REQUIRED WORK = Among the records below, find the lines containing "computer" and state only how many there are.

(Stored records)
========================================

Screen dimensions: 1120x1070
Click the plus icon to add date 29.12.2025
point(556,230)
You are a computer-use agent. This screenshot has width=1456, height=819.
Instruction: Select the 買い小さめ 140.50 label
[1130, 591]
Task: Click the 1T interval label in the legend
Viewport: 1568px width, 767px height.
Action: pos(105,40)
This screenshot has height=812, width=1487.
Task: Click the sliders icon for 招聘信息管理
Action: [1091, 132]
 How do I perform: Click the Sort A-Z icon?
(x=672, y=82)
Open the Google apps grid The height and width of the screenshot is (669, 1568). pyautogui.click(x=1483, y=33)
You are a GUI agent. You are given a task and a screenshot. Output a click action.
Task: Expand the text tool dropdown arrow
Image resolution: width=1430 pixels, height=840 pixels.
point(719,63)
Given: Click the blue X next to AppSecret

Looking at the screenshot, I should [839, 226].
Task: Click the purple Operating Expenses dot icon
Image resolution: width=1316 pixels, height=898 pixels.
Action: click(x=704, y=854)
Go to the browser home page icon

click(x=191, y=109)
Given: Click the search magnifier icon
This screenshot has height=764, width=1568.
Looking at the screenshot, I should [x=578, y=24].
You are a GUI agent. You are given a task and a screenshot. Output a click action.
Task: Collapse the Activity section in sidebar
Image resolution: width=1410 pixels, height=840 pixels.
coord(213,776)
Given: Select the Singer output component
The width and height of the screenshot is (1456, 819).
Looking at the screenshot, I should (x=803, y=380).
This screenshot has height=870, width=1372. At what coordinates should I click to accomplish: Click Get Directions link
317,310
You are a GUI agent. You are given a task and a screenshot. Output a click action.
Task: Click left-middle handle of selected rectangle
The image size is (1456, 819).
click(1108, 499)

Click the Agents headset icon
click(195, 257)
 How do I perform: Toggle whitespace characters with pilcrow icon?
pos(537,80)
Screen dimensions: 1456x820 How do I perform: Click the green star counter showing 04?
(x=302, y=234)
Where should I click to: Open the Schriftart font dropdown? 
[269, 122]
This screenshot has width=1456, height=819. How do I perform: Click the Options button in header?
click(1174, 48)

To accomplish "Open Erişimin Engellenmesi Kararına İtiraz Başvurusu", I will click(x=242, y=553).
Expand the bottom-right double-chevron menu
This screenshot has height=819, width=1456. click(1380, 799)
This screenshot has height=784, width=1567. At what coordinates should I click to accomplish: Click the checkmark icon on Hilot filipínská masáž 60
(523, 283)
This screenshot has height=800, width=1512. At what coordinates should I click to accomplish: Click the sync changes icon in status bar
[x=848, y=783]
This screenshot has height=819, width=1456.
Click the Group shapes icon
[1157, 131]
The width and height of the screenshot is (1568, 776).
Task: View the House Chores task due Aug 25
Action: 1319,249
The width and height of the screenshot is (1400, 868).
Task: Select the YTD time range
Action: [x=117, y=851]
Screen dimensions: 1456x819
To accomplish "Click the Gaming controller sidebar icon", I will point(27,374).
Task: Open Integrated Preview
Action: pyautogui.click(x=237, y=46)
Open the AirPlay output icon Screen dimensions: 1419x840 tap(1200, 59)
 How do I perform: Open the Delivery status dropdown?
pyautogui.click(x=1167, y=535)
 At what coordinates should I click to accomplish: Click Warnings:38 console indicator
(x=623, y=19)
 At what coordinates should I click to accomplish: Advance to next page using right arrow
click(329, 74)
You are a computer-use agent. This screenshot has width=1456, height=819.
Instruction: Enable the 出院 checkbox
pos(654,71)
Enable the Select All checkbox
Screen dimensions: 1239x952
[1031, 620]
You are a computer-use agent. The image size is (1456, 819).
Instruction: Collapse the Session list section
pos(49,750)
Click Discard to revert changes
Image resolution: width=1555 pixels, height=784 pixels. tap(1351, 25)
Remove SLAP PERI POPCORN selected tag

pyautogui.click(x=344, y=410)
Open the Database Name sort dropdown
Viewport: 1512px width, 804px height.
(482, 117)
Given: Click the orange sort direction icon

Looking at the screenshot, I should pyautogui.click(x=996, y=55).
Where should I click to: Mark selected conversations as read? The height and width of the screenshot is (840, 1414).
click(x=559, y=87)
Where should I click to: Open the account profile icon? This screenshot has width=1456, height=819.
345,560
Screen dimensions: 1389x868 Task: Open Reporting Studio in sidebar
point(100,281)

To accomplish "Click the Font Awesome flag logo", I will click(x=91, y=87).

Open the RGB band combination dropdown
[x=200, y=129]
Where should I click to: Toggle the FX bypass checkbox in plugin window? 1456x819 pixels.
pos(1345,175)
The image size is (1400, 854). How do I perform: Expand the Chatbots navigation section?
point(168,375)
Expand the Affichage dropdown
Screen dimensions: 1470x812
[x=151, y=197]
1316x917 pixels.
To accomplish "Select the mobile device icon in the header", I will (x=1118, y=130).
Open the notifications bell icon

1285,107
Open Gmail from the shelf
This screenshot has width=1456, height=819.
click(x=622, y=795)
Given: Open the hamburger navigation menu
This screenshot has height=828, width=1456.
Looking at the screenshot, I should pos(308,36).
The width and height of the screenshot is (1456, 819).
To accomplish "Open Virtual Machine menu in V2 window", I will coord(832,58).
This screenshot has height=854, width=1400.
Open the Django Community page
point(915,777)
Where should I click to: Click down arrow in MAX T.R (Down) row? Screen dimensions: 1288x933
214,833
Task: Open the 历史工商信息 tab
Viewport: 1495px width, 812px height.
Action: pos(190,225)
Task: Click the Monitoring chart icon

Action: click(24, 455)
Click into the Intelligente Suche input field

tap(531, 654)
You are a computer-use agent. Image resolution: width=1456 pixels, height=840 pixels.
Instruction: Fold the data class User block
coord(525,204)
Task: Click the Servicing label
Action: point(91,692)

========================================

EXERCISE ANSWER = 4